AMD also has a higher boost clock relative to the Game Clock, which is where it gets the 61 teraflops figure — the boost clock on the RX 7900 XT is 2.5 GHz. But, again, we'll need to test the hardware in a variety of games to see where the actual clocks land. With RDNA 2, we found the boost clocks were pretty consistently what we saw in games, maybe even a bit low, so consider the 56.5 teraflops figure a very conservative estimate.

Of course, the bigger deal isn't how RX 7900 XT stacks up against the RTX 4090 but rather how it will compete with the RTX 4080. It has more memory and memory bandwidth, plus 16% more compute. So even if the performance per clock on the RDNA 3 shaders dropped a bit (more on this in a second), AMD looks like it should be very competitive with Nvidia's penultimate RTX 40-series part, especially since it costs $200 less.

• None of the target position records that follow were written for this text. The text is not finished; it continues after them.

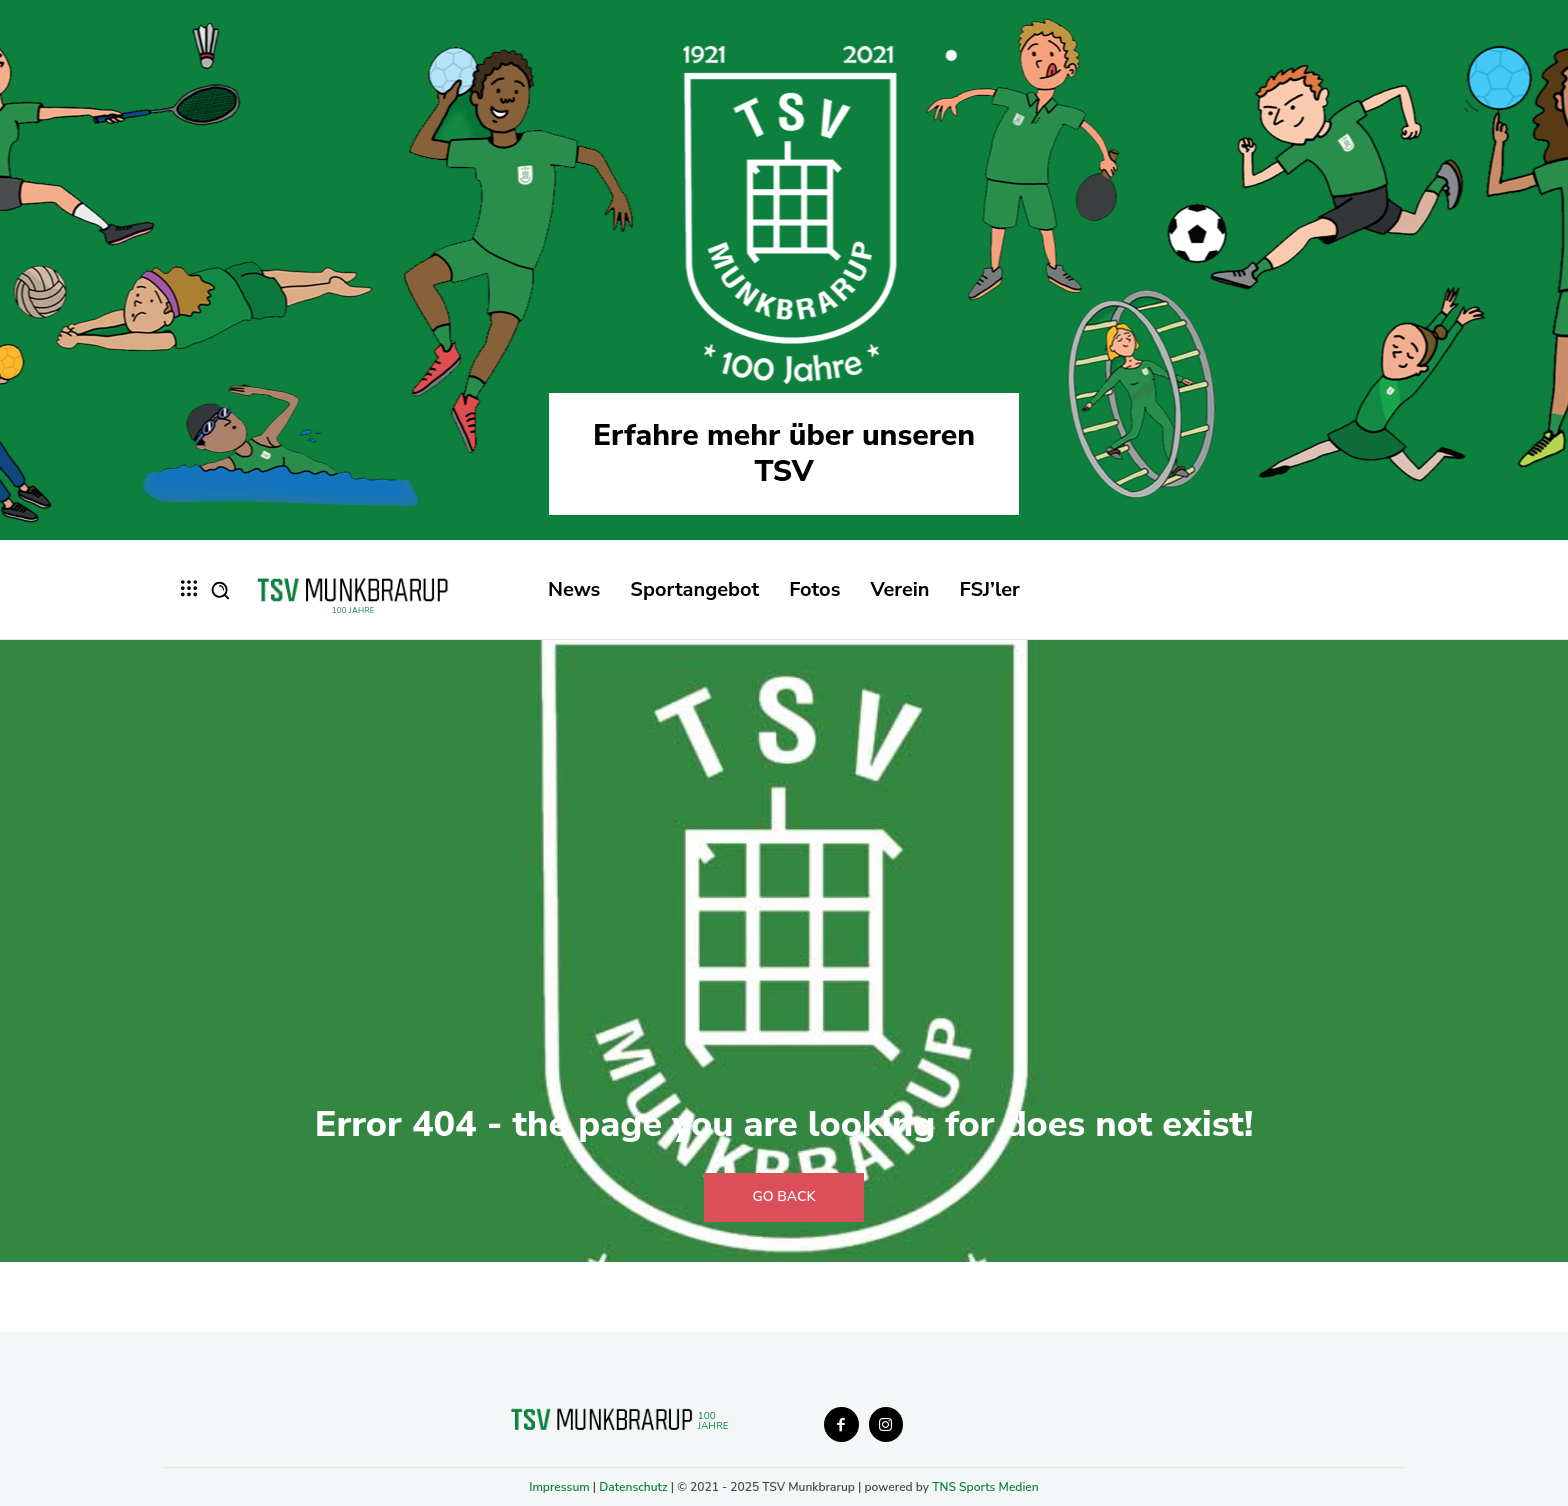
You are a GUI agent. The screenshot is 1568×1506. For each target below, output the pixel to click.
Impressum (559, 1487)
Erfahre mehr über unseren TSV (784, 453)
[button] (220, 590)
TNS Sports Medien (985, 1487)
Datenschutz (633, 1487)
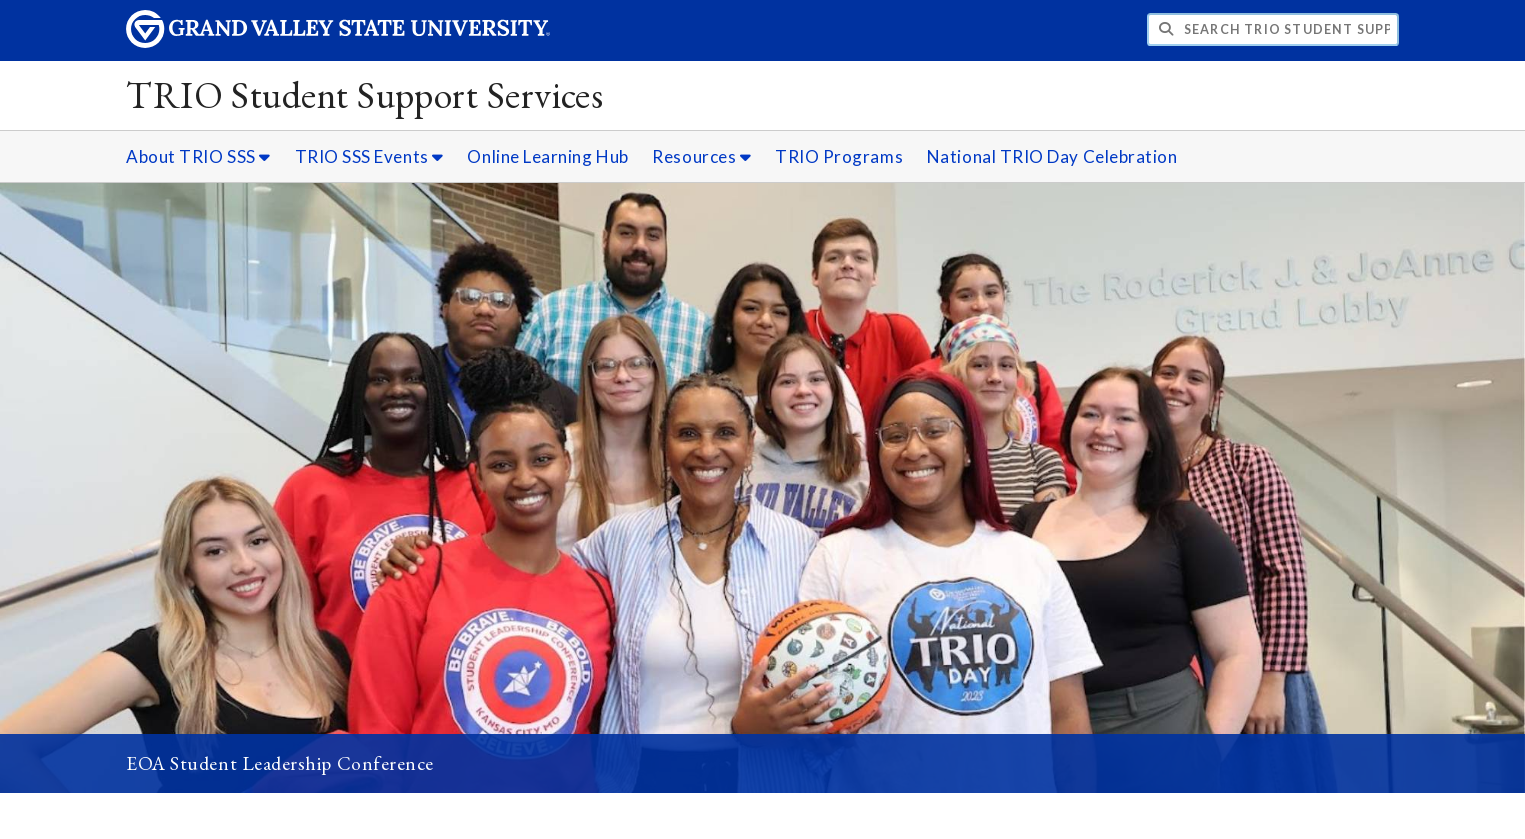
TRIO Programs (839, 156)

With the high-level overview out of the way, let's dig into some architectural details. Unfortunately, AMD is keeping some things under wraps, so we're not entirely sure about the memory clocks right now, and we've asked for more information on other parts of the architecture. We'll fill in the details as we get them, but some things might remain unconfirmed until the RDNA 3 launch date on December 13.

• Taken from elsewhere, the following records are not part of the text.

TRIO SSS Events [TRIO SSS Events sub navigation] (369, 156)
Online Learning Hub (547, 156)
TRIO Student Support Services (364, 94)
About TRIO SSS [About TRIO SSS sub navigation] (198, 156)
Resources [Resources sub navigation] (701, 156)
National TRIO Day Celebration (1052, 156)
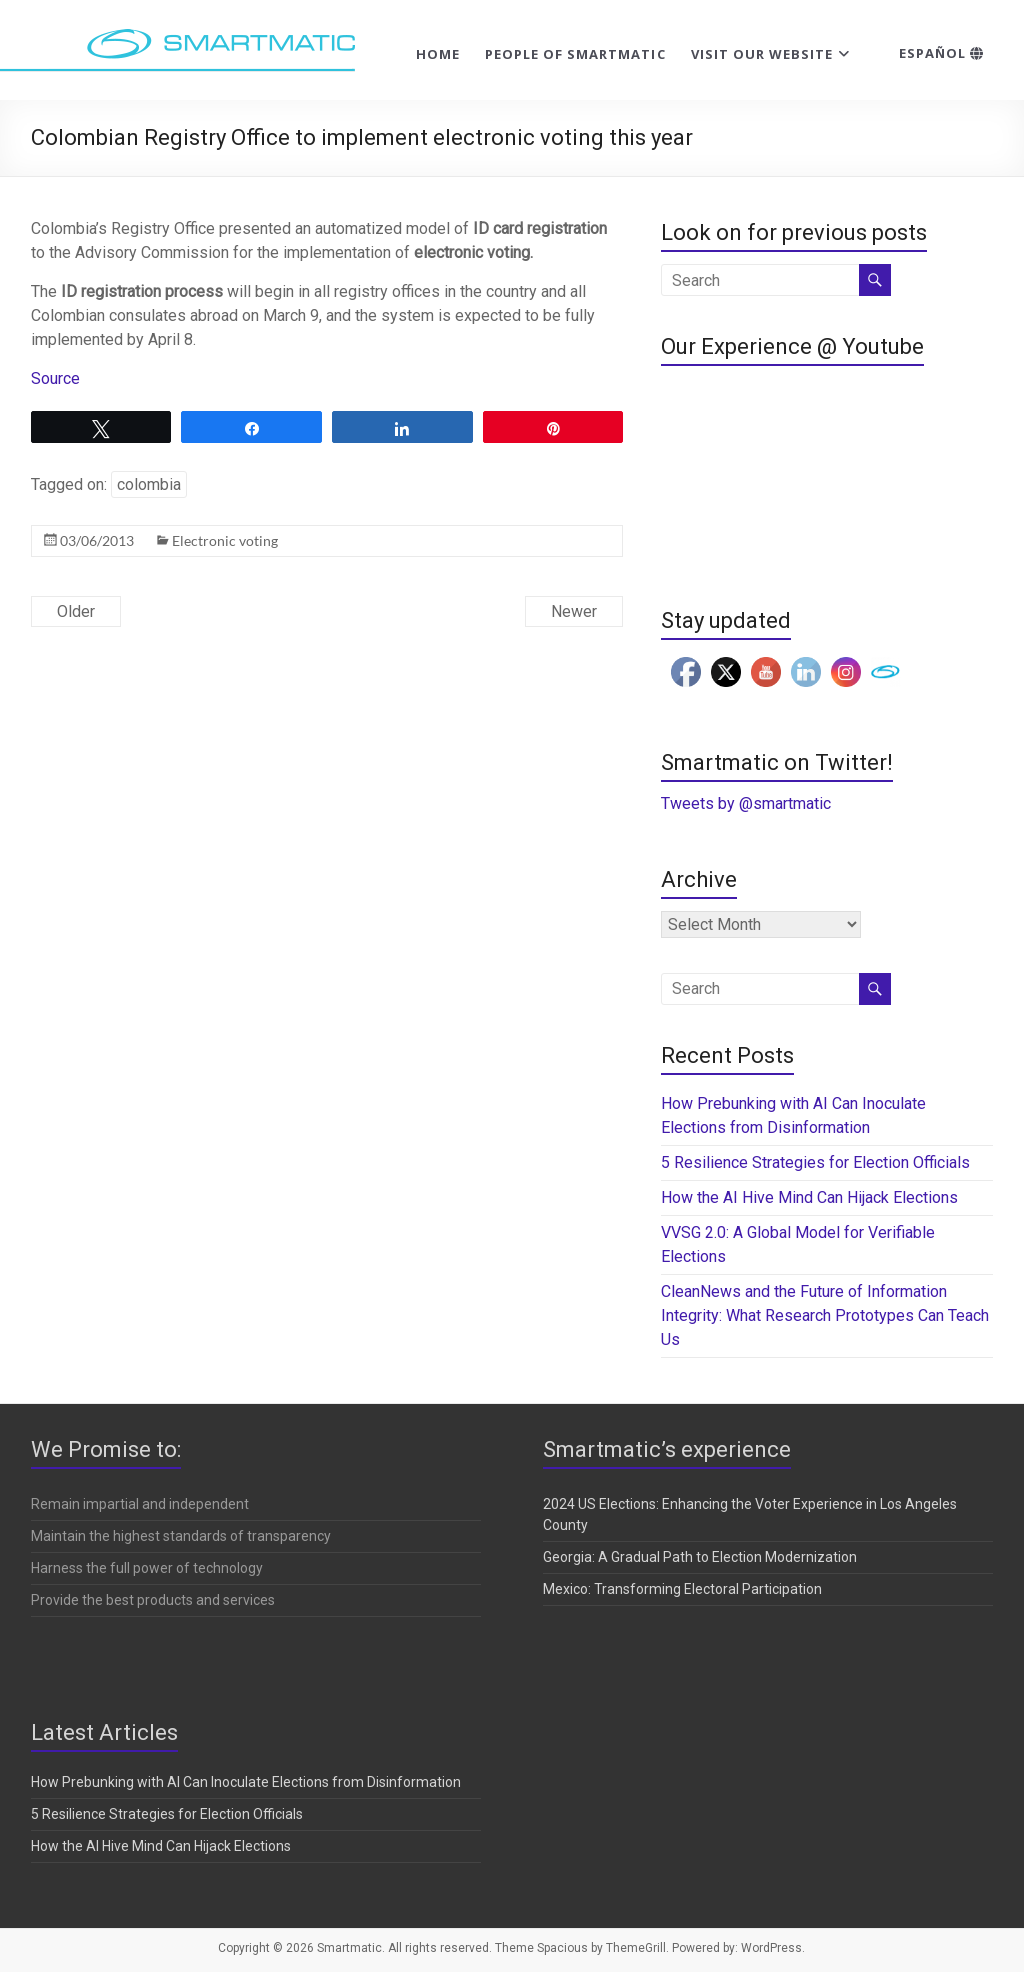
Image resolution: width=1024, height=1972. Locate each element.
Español (941, 53)
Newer (574, 611)
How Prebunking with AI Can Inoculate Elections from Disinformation (246, 1782)
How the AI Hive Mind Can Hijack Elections (809, 1197)
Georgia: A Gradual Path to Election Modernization (700, 1557)
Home (438, 54)
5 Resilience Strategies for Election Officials (815, 1162)
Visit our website (762, 54)
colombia (149, 484)
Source (55, 378)
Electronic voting (225, 540)
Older (76, 611)
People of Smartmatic (575, 54)
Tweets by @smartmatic (746, 803)
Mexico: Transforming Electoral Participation (682, 1589)
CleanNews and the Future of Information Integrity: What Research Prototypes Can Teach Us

AMD has said a lot about energy efficiency with the past two generations of RDNA architectures, and RDNA 3 continues that focus. AMD claims up to a 54% performance per watt improvement compared to RDNA 2, which in turn was 54% better PPW than RDNA. In the past three generations, AMD's efficiency has skyrocketed — and that's not just marketing speak.

If you look at the RX 6900 XT as an example, it's basically double the performance of the previous generation RX 5700 XT at 1440p ultra. Meanwhile, it consumes 308W in our testing compared to 214W on the 5700 XT. So that's a 38% improvement in efficiency, just picking the two fastest RDNA 2 and RDNA offerings at the time of launch.

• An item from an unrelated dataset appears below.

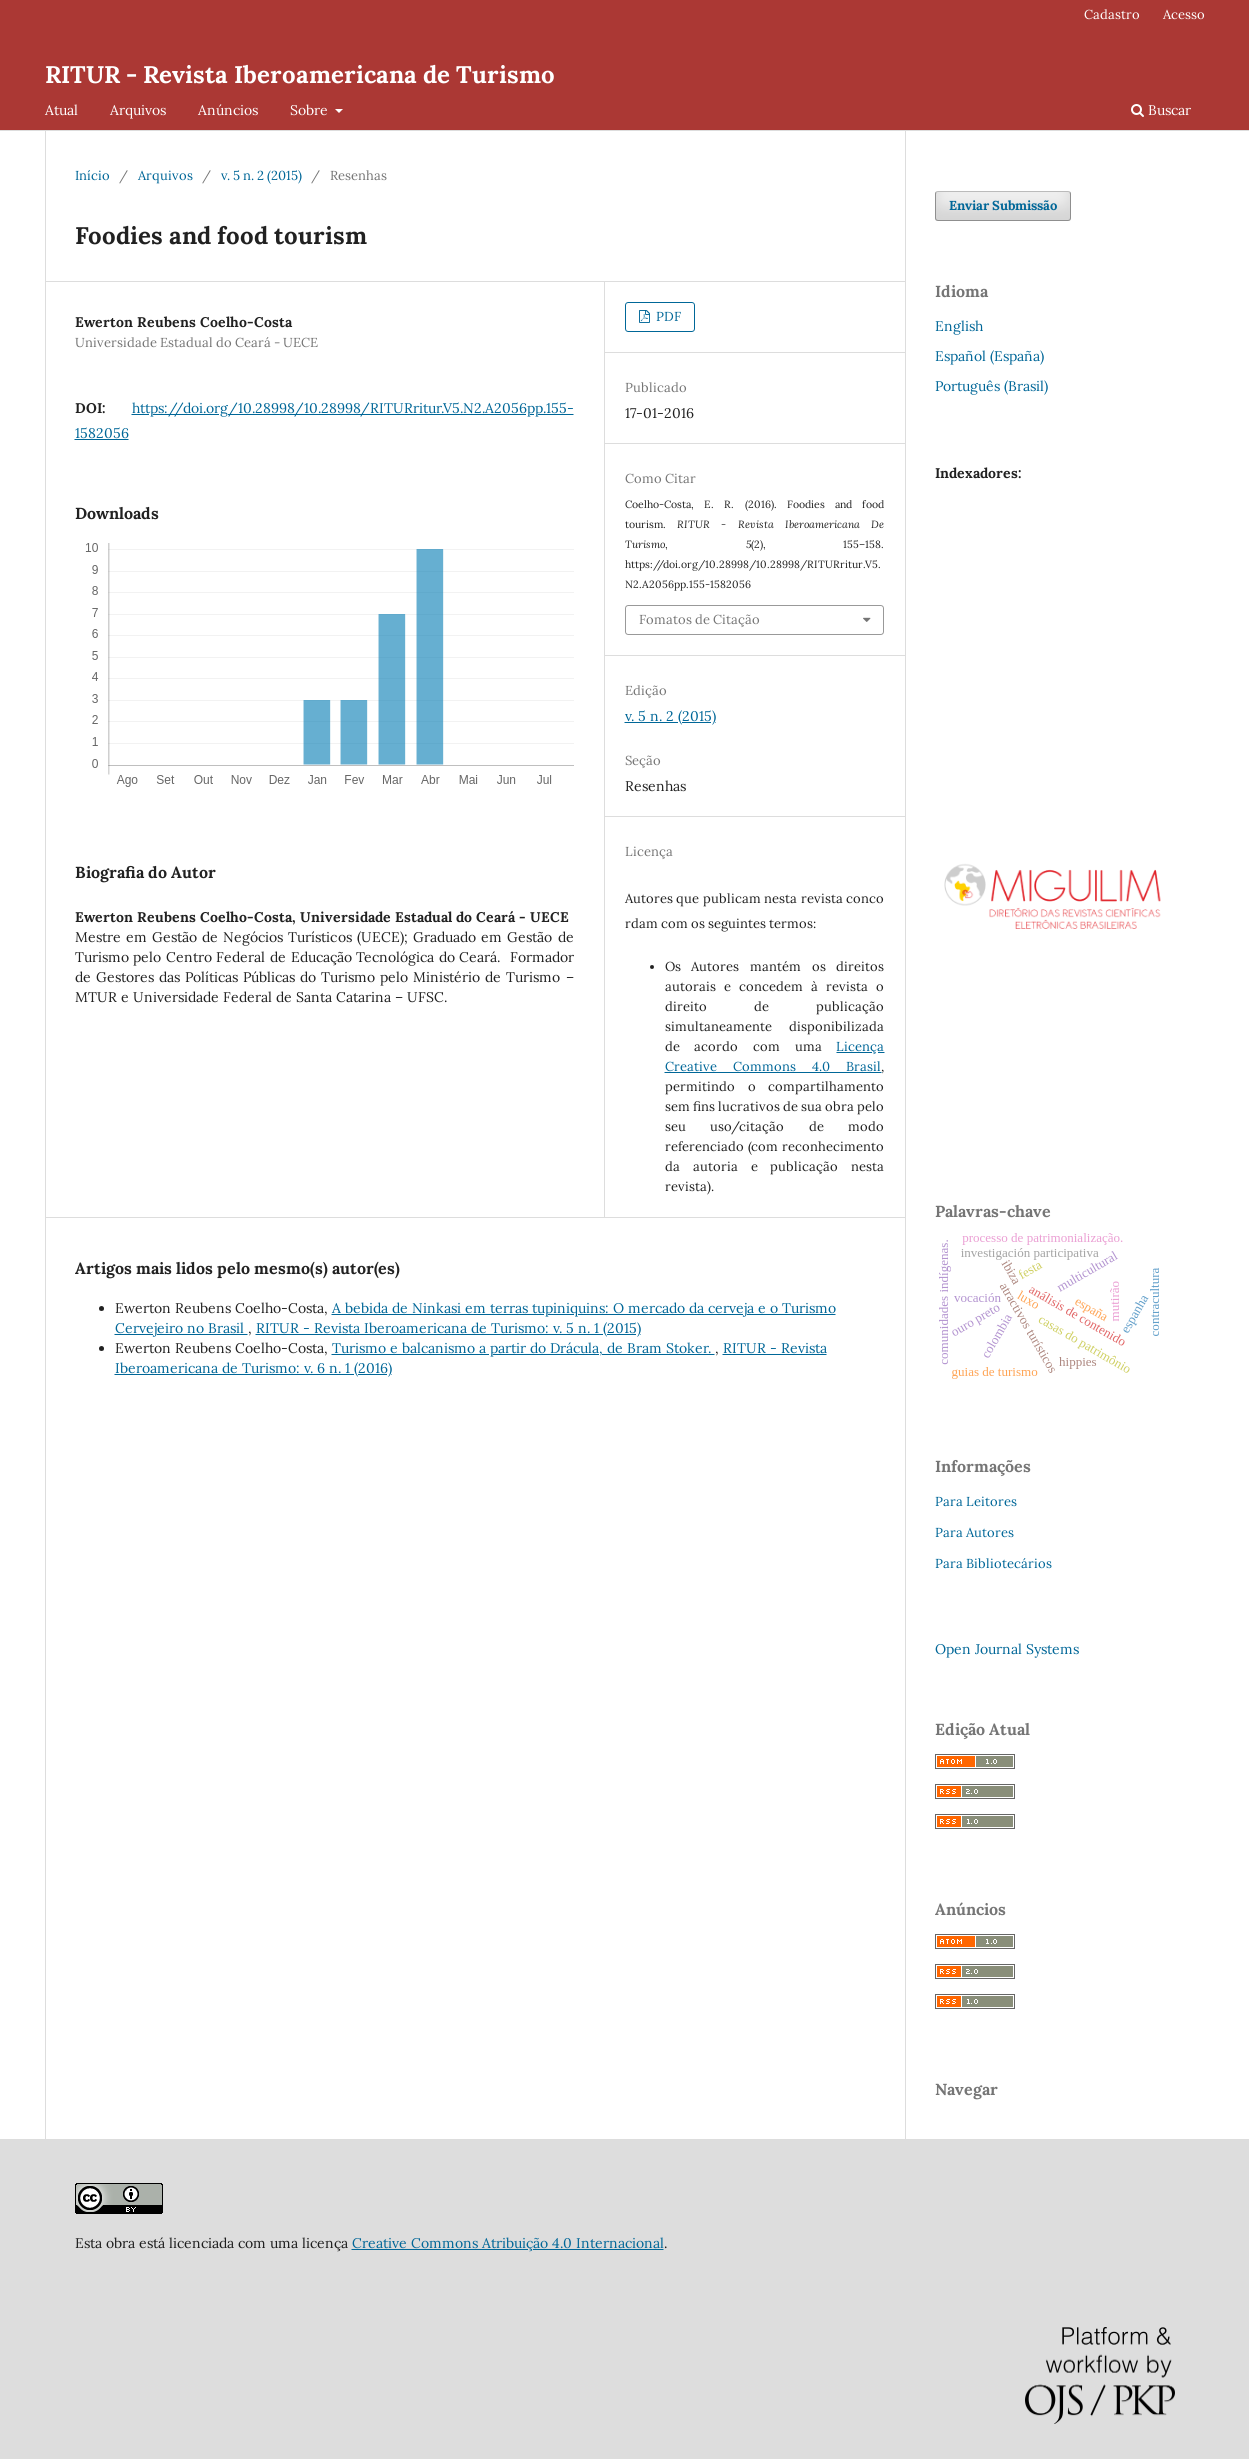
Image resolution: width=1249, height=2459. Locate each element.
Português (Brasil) (991, 386)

How does AMD continue to improve efficiency? Of course, a big part of the latest jump comes thanks to the move from TSMC N7 to N5 (7nm to 5nm), but the architectural updates also help.

The new RDNA 3 unified compute unit has 64 dual-issue stream processors (GPU shaders). That's double the amount of RDNA 2 per compute unit, and AMD can send different workloads to each SIMD unit — or it can have both working on the same type of instruction. It's interesting to note that the latest AMD, Intel, and Nvidia GPUs are now all using 128 shaders for each major building block — Compute Units (CUs) for AMD, Streaming Multiprocessors (SMs) for Nvidia, and Xe Vector Engines (XVEs) for Intel.

[Note: AMD has some details saying it's still 64 Stream Processors per Compute Unit. We're trying to get some clarification on why the number of ALUs has doubled but the SP counts remained the same. We'll update when we get a good answer. The math does require 12,288 GPU shaders for the 61 teraflops, either way.]

Along with doubling the GPU shaders per CU, AMD has increased the total number of CUs from 80 to 96. Gen over gen, AMD's Navi 31 has 2.4 times as many shaders as Navi 21, and the power draw only increased by 18%.

AMD also increased the performance of its AI Accelerators, which it hasn't really talked about much. We're not sure about the raw compute power, but we do know that the AI accelerators support both INT8 and BF16 (brain-float 16-bit) operations. So they're probably at least partially similar to Nvidia's tensor cores, but the total number of supported instruction sets aren't the same. Regardless, AMD says the new AI accelerators provide up to a 2.7x improvement — double the number, more CUs, and slightly higher throughput combined would get there.

Finally, AMD says it has optimized its Ray Accelerators and that the RDNA 3 versions can handle 1.5x as many rays, with new dedicated instructions and improved BVH (ray/box) sorting and traversal. What that means in the real world still isn't totally clear, but we definitely expect a large leap in ray tracing performance along with improved rasterization performance. Will it be enough to catch Nvidia? We'll have to wait and see.